What to work on:
Carry on the news report about two election candidates at a charity gala dinner, starting right after its final paragraph.

North Sydney candidate Kylea Tink and Bradfield candidate Nicolette Boele attended a fundraising gala dinner hosted by the fledgling Alice in Wendyland Charity Ltd on April 29. Liberal Ryde mayor Jordan Lane and former state Liberal MP Helen Sham-Ho also attended the function at Haymarket restaurant The Eight.
Speaking from notes, Boele said there was fault on both sides in the breakdown of Australia-China relations but “in my opinion, the government is unable and unwilling to pick up the phone to Beijing”.
“Australia needs to establish a relationship with China built on mutual respect. You can’t talk about China unless you can talk to and with China,” she said.
“Australia and China have had strong relationships in the past – in fact this is the 50th year of our relationship, and we can have strong relationships again, we just need the political will.”
Tink did not address China in her unscripted remarks, but while she was on stage, a translator told the audience in English: “We want to change the government. We want to change the relationship between China and Australia. We need your vote and we need your support.”
The Coalition seized on the remarks, with campaign spokesman Simon Birmingham saying it was “scary to see a candidate in this election stand there grinning and nodding right next to someone parroting Chinese Communist Party (CCP) talking points”.
China maintains Australia is to blame for the poor relations between the two countries. Last year foreign ministry spokesman Zhao Lijian said the Australian side must “face up to the crux of the setbacks” and decide whether it sees China as a partner or a threat.
Alice in Wendyland Charity Ltd was registered last June with ASIC, the corporate regulator, but not with the Australian Charities and Not-for-profits Commission. Its website says it raises money for disadvantaged children. Tickets to the gala dinner started at $128.
One of the event’s sponsors was the Australia China Economics Trade and Culture Association, an organisation which China influence expert Clive Hamilton claims is part of the CCP’s United Front Work Department. The ACETCA denies this, previously labelling it “absurd”.
Tink and Boele both said they attended the dinner as invited guests and did not pay for tickets, nor had their campaigns taken any donations from Alice in Wendyland or organisers.
Tink said she was not aware the event was a fundraiser until she arrived, but “it seemed like an appropriate evening for the short time I was there”. A Tink campaign spokesman said her speech spoke for itself and “we hope her words were accurately [translated] in the room at the time”.
In a statement, Tink said Australia’s response to China must be measured and respectful while recognising the consequences of Beijing’s “increased assertiveness”, and “we should always defend our territorial sovereignty and the values that underpin our social democracy”.
Boele stood by her marks. “There is fault on both sides. China is not going away. Its size, military, economic and cultural power are realities with which we need to deal,” she told the Herald.
“China is also a one-party state. I do not like that, I wish it were not so, but it is a fact. Petulance is not a policy or an option, it is posturing ... we must have open dialogue to de-escalate tensions.”

Extracted material:
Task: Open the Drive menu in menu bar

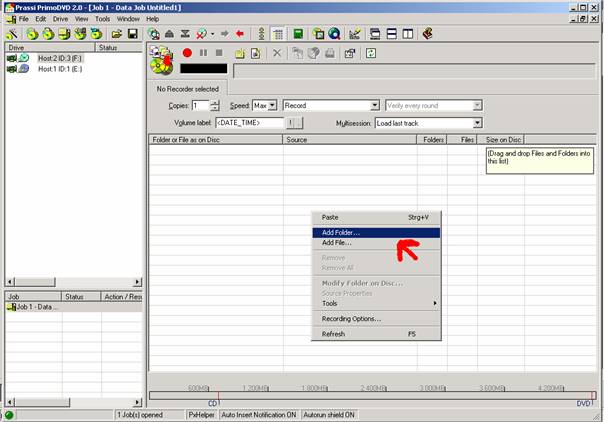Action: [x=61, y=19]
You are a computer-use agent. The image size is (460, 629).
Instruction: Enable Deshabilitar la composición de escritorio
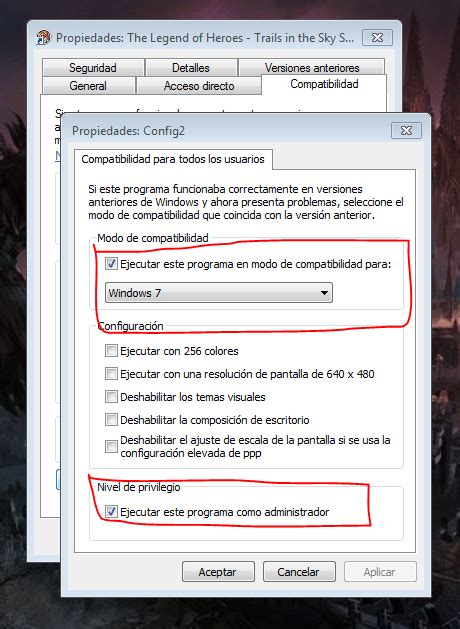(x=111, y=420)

---

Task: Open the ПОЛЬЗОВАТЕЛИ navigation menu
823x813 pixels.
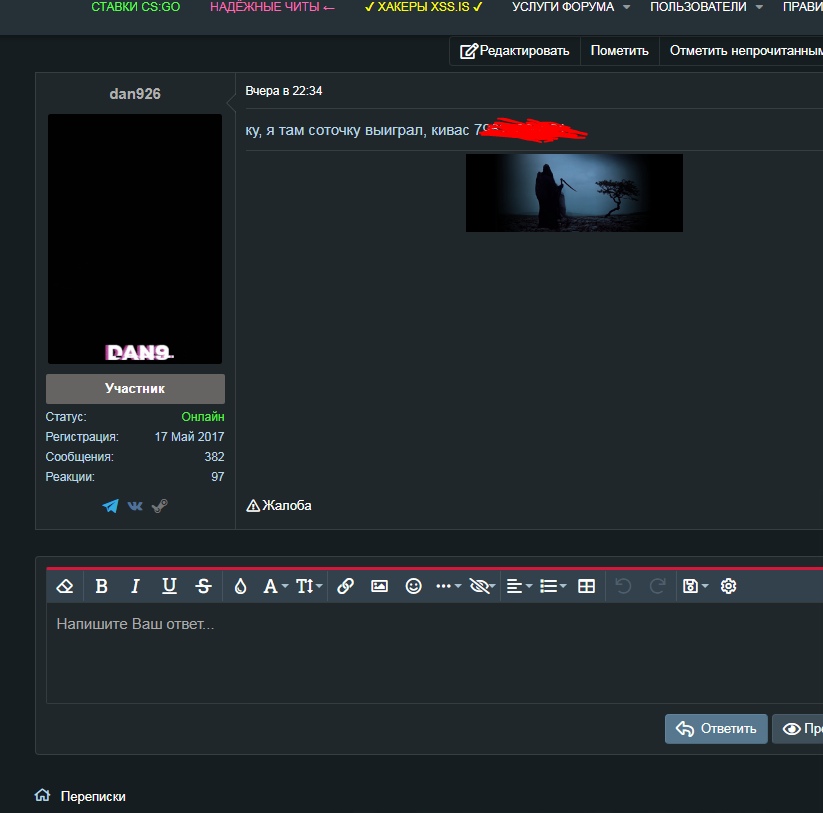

---

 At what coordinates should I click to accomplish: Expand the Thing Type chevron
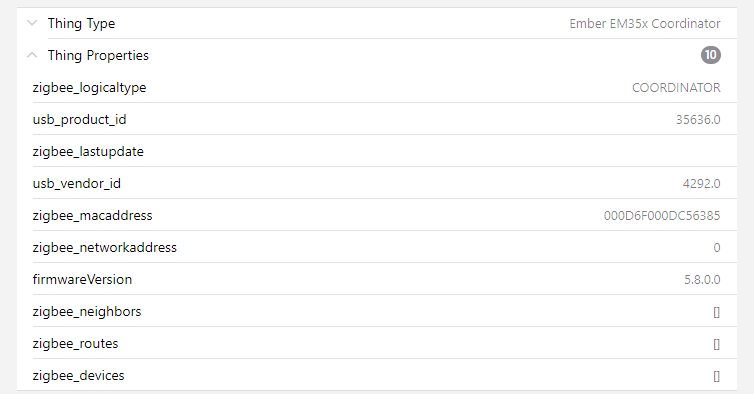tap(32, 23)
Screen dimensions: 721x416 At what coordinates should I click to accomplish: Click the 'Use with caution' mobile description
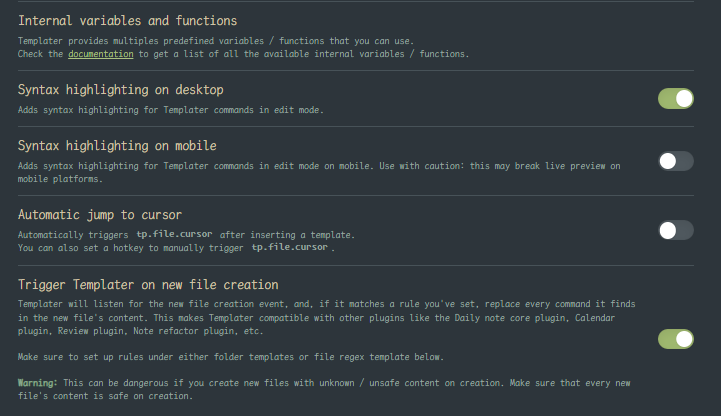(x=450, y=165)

Task answer:
Birmingham, who is also finance minister, said the Australian government had repeatedly made clear it was open to dialogue with China but the Chinese government insisted on unacceptable concessions.
“These candidates clearly have questions to answer about their involvement with this ‘charity’,” he said.
Professor James Laurenceson, director of the Australia-China Relations Institute at Sydney’s University of Technology, said it was “overly simplistic” to suggest the Australian government should just pick up the phone to Beijing.
But the Morrison government was partly to blame for Australia’s relationship with China being “even worse than every other US ally in the region”, he said. To suggest the comments were “somehow treacherous or parroting CCP talking points” was bizarre, he said.
“Do we want better relations with Beijing? Of course we do. Surely that’s just a statement of the obvious,” Laurenceson said.
John Fitzgerald, an emeritus professor at Swinburne University of Technology and a contributor to the Australian Strategic Policy Institute, said there was a tendency in opposition parties and many independents to “hold the Australian government to account for all that’s gone wrong in relations with China”.
The reality was three pro-business prime ministers - Tony Abbott, Malcolm Turnbull and Scott Morrison - each took different approaches to President Xi Jinping without success, he said.
“That’s because we face structural problems balancing Australia’s national interests with those of China under Xi Jinping. No change of government in Australia will change that,” Fitzgerald said.
Tink is running against Liberal MP Trent Zimmerman in North Sydney while Boele is challenging Paul Fletcher in Bradfield. Both candidates are receiving financial support from Simon Holmes a Court’s Climate 200.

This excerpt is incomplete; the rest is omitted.